Jeffrey Karoff, USA, 39 minutes.

New Mexico environmental sculptor Ra Paulette, 65, carves elaborate sandstone caves, driven by artistic visions that often conflict with those of his patrons. His astoundingly massive designs seem to uncover and reinvent God's own. Mr. Paulette is an untrained but intuitive genius of an engineer, fashioning his architectural ideas with only the most basic tools -- pick, shovel, wheelbarrow -- in the sandstone equivalent of Michelangelo's marble.

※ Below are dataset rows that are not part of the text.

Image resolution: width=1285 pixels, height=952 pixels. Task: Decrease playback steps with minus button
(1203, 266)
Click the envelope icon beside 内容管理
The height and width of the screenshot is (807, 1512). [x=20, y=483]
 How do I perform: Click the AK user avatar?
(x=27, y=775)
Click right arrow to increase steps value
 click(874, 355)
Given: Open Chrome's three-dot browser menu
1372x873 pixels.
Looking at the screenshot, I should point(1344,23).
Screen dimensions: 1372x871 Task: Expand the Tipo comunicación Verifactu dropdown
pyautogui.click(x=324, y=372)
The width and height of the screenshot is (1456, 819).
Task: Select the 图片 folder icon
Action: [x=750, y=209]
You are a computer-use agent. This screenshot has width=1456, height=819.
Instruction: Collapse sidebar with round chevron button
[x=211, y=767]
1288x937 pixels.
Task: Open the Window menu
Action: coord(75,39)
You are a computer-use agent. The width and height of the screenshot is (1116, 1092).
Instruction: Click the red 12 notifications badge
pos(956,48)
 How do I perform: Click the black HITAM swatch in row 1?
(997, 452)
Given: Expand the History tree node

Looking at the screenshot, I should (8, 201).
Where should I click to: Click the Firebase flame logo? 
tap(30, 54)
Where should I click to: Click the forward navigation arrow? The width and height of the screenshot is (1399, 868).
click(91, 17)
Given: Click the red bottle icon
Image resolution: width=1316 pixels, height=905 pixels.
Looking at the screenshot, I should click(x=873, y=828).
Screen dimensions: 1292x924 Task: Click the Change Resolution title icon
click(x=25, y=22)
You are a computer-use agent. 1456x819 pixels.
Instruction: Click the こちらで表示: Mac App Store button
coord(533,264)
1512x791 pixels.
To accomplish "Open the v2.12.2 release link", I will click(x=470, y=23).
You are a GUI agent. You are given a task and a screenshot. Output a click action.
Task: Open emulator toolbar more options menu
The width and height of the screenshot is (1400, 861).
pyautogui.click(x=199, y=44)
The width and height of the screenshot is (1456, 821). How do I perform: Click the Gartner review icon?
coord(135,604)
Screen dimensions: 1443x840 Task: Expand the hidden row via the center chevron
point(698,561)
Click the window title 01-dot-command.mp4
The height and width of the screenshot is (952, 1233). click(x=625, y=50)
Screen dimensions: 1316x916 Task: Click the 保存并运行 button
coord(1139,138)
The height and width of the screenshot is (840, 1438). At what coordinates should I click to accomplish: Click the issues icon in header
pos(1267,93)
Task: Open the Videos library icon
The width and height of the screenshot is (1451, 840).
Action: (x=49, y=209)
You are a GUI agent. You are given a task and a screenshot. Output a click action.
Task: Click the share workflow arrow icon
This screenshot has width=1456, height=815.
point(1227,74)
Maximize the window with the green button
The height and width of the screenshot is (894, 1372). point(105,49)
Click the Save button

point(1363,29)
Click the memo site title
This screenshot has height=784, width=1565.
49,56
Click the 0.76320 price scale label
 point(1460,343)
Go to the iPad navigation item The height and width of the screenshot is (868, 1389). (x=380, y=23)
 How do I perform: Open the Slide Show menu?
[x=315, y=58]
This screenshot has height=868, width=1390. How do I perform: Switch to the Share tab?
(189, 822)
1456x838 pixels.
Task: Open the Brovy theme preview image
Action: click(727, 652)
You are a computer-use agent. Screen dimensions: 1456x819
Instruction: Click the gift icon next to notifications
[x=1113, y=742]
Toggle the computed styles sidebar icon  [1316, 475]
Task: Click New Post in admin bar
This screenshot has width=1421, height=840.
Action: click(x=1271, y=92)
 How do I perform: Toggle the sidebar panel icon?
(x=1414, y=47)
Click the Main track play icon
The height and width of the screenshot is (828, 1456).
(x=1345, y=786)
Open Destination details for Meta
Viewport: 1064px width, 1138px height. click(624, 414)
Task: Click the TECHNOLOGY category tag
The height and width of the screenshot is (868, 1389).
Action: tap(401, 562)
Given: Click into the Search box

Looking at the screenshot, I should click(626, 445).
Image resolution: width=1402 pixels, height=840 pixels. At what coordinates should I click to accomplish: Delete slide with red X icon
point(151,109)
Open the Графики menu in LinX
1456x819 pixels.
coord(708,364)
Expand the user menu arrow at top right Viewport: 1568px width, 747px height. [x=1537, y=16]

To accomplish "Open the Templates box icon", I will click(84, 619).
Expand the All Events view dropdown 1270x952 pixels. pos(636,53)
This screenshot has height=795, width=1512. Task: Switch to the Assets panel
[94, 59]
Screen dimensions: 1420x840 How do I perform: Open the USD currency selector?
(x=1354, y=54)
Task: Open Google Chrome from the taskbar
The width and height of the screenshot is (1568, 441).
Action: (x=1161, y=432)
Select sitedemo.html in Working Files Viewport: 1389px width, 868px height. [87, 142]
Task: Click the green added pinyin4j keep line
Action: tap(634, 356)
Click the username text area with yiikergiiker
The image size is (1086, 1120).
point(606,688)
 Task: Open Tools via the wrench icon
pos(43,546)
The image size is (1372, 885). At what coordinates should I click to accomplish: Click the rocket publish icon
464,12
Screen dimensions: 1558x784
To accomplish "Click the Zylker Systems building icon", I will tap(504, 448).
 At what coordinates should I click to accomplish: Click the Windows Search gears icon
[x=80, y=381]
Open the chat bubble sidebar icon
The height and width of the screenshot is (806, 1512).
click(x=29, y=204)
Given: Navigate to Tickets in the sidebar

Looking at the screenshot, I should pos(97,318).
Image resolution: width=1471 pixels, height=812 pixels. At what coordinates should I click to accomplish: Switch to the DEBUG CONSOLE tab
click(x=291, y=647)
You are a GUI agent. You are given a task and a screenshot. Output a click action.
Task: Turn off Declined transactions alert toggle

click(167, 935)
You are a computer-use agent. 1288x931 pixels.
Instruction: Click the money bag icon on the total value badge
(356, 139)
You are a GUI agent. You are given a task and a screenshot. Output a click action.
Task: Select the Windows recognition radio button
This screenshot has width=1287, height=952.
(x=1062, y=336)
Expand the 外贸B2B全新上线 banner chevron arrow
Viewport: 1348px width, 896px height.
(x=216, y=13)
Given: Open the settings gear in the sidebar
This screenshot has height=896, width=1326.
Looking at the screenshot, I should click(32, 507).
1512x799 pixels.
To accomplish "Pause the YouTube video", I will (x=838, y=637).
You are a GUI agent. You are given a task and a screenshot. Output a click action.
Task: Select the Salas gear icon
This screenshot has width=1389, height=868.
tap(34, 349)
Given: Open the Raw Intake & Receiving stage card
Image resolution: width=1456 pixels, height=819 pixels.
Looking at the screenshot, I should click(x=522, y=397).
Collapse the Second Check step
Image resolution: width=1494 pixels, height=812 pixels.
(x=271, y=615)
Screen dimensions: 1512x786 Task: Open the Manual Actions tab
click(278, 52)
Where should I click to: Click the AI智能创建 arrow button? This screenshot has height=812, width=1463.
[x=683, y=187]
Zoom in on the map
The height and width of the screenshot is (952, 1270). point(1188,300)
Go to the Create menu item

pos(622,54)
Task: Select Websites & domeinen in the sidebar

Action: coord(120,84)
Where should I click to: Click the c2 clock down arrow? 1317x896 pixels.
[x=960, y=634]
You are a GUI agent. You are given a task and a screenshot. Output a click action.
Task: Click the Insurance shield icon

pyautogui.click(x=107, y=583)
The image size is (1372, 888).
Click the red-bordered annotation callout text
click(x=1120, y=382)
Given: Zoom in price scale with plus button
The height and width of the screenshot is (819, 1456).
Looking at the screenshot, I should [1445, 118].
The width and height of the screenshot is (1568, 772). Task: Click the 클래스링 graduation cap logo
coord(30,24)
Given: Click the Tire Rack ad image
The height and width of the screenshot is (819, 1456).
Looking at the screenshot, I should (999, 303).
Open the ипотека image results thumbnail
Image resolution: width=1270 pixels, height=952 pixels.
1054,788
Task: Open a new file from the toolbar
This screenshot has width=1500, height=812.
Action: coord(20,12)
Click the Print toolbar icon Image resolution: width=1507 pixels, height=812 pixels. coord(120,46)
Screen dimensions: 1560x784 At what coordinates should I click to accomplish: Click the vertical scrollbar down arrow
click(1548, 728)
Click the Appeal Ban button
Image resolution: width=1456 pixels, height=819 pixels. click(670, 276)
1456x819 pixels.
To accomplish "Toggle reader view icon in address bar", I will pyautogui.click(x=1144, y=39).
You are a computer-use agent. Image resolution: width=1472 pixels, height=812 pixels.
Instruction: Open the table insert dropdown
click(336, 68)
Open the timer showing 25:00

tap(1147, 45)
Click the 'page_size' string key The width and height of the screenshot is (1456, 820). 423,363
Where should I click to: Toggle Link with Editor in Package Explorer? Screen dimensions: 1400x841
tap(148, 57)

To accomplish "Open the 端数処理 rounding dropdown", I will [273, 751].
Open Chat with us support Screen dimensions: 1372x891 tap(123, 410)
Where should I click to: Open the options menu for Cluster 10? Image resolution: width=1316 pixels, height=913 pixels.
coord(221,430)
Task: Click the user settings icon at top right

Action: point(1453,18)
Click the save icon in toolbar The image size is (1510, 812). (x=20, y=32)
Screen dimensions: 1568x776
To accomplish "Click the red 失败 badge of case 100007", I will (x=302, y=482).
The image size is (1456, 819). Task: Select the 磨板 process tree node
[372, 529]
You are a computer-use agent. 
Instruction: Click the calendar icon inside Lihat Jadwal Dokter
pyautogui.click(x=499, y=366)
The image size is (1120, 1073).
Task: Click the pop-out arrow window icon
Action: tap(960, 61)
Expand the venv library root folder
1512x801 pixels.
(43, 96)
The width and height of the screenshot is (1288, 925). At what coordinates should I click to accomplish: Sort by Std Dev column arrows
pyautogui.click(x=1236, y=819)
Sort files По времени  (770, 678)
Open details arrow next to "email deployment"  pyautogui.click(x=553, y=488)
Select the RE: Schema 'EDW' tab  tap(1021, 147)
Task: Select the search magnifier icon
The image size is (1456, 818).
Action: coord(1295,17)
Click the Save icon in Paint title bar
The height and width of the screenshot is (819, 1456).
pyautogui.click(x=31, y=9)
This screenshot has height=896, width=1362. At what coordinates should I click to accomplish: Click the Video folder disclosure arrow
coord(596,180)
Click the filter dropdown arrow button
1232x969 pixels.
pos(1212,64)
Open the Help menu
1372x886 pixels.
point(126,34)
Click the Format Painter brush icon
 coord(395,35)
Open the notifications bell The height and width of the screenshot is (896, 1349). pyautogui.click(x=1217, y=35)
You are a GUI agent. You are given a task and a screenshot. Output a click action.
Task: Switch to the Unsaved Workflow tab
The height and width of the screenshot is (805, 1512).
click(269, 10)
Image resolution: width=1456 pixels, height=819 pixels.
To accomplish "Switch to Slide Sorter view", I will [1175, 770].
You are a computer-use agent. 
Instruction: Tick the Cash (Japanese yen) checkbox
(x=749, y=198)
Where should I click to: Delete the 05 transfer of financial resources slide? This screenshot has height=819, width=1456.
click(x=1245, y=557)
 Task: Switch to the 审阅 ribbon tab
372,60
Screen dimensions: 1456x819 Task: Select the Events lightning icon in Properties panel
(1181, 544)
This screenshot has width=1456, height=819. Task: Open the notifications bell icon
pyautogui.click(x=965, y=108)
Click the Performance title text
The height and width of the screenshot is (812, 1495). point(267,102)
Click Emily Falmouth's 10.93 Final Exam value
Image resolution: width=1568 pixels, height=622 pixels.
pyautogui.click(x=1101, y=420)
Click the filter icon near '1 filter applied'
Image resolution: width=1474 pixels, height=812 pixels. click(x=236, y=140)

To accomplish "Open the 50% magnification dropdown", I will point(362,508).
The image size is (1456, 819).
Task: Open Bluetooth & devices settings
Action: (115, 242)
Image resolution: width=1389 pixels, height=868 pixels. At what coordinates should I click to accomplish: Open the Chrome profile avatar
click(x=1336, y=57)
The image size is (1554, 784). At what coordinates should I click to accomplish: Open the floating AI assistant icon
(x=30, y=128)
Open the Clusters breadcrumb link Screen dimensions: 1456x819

'Prison Terminal: The Last Days of Private Jack Hall'

Edgar Barens, USA, 40 minutes.

World War II veteran Jack Hall is a bird in a not-so-gilded cage. He killed his son's drug dealer 21 years ago and has been in Iowa State Penitentiary's maximum-security section ever since. Now, he's a terminally ill 82-year-old, facing his final days with the assistance of hospice care provided by prison workers. "Why don't you just shoot me and get it over with?" he asks, as we see the combination of exhaustion and panic in his rheumy old eyes. An old prisoner-pal named Herky provides love and sponge baths. An estranged son visits. About 20 percent of federal and state prisoners are elderly and in terminal shape. This HBO film is relentlessly downbeat but relentlessly revealing: It's not about the death, it's about the dying.

'Karama Has No Walls'

Sara Ishaq, UAE/UK/Yemen, 26 minutes.

When Yemeni student protesters joined others in the Arab Spring, demanding an end to President Saleh's 33-year autocratic rule, Yemen's government responded with an attack that left 53 dead. This painfully powerful doc shows amazing scenes of the huge crowds -- complete with popcorn and cotton-candy vendors -- as well as the sorrowful fathers of missing sons Anwar and Saleem. Yemen's armed population of 25 million has 62 million weapons (most of them made in the good old USA). Harrowing footage by a 17-year-old cameraman includes a boy whose eyes were shot out. It is wrenchingly difficult -- and important -- to watch.

'Facing Fear'

Jason Cohen, USA, 26 minutes.

Gay 13-year-old Matthew Boger endured a savage beating by a bunch of neo-Nazi skinheads in Los Angeles. By chance, 25 years later, he meets up with one of them, who says, "I don't know if I could forgive somebody the way he's forgiven me." They're currently on tour together, for the benefit of L.A.'s Tolerance Museum, the memory of Matthew Shepherd (murdered in an anti-gay hate crime in Wyoming in October 1998), and all the young victims of homophobic bullying today.

See 'em to believe 'em. You'll be emotionally exhausted but glad you did.